Q. What about the groundwater levels near the river and the cottonwood and willow seedlings planted in restoration areas?
Flessa: We know that the pulse flow has raised the water table. We know that it reached the prime restoration areas. We know that native vegetation has germinated in those areas (and elsewhere). We know that we have and will have learned a lot. Remember, it’s an experiment: about how we can use water efficiently for Colorado Delta restoration.
Zamora: At our Laguna Grande restoration site, 40 to 50 miles downstream of the dam, we have seen the germination of cottonwoods and willows. They may be an inch, an inch and a half or a couple inches in height. We have got 350 acres that are benefiting from the combination of pulse flow and on-the-ground restoration efforts.
Q. How are the trees doing compared with what you expected? Are they OK with the pulse flow now receding?

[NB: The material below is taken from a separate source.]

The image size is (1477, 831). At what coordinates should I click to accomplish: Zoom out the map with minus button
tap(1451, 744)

Zamora: Three weeks ago, our soil moisture sensor data showed there was more inundation of the soil than we had expected.

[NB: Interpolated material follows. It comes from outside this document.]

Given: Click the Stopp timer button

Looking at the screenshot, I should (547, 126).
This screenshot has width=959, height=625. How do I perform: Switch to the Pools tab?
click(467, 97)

Schlatter: With cottonwood and willow seedlings, as the water recedes, the root of that plant can grow fast enough. … We’ve had a slow enough recession of the pulse flow that the seedlings will survive until we can deliver more water to them.
I was just at the site (Thursday), and I did see some plants that look like they’ve grown since the last time I’ve seen them three weeks ago. And there’s more. The water levels are now going down in the river, but the germination is happening. We have a bunch of volunteers coming out (today) to plant 5,000 more trees.
Q. How will these seedlings make it through the summer?
Zamora: We have water rights to lesser, base flows in the river that will start delivery next week to the delta. The base flow has two components. The water has to irrigate trees we plant, and the water is sent to meander on the river to enhance them.
Schlatter: In just one summer, both cottonwoods and willows can grow up to a meter. In two years, they can grow up to 2 to 3 meters (or a little over 6 to 9 feet). In other restoration sites we have on the delta, we sprayed a mix of seed and water onto 5 acres of prepared land two years ago and 3 acres this year. The ones we did two years ago are 5 meters tall now.
Q. Jennifer, your group struggled for years to get this done. How do you feel?
Pitt: Well, right now there’s no water flowing below Morelos Dam. It’s not like you can say the river is continuously flowing to the gulf. But to the extent that people have had an interest in it, it’s something that feels inherently right about a river reaching the sea.
I can’t tell you if there’s great ecological value represented in this. I don’t expect this is going to have a substantive impact on commercial fisheries or estuary habitat. It’s significant in the cultural understanding of the river reaching its destination. We’ve been missing that connection for a long time.
From the Huffington Post (Zachary Podmore):
The question was when. The pulse would last for less than two months, peaking in late March and gradually ramping down until May 18. But timing a trip to the delta was like playing a game of chicken with the water table. Go too soon when the pulse was highest, you’d risk out-paddling the water as it sank into parched ground. But go too late, after the groundwater had a chance to recharge, and you’d risk not having enough release to ride on.
In the end, it was never possible to ride the pulse in one fell swoop. When I arrived on May 8 the upper section was already dry. The ground proved too thirsty for even the 130 million cubic meters (105,000 acre-feet) of released water, and those directing the pulse decided to bypass the worst “hole” in the water table by diverting water roughly 60 miles down the canal system and releasing it into the lower stretch of river.
So our group of five paddlers, brought together for this trip by Canoe & Kayak magazine, launched our boats at Vado de Carranza, a road crossing some 40 miles above the tidal channel where the old Colorado River channel meets the sea.